*** Begin section ***

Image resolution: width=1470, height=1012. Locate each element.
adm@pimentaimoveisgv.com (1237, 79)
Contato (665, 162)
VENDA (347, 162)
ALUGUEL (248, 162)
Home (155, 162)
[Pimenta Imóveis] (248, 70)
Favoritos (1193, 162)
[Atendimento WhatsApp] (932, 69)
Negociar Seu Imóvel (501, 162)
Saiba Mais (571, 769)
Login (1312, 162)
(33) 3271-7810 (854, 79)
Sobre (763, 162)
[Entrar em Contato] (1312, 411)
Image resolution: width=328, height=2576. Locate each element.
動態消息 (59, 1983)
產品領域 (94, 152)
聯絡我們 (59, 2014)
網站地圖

*** End section ***

## To do:
Set down exactly the lines from the start of the records to the line with "(33) 3271-7810 (854, 79)". Include that line, and add nothing more.

## Solution for this problem:
Image resolution: width=1470, height=1012. Locate each element.
adm@pimentaimoveisgv.com (1237, 79)
Contato (665, 162)
VENDA (347, 162)
ALUGUEL (248, 162)
Home (155, 162)
[Pimenta Imóveis] (248, 70)
Favoritos (1193, 162)
[Atendimento WhatsApp] (932, 69)
Negociar Seu Imóvel (501, 162)
Saiba Mais (571, 769)
Login (1312, 162)
(33) 3271-7810 (854, 79)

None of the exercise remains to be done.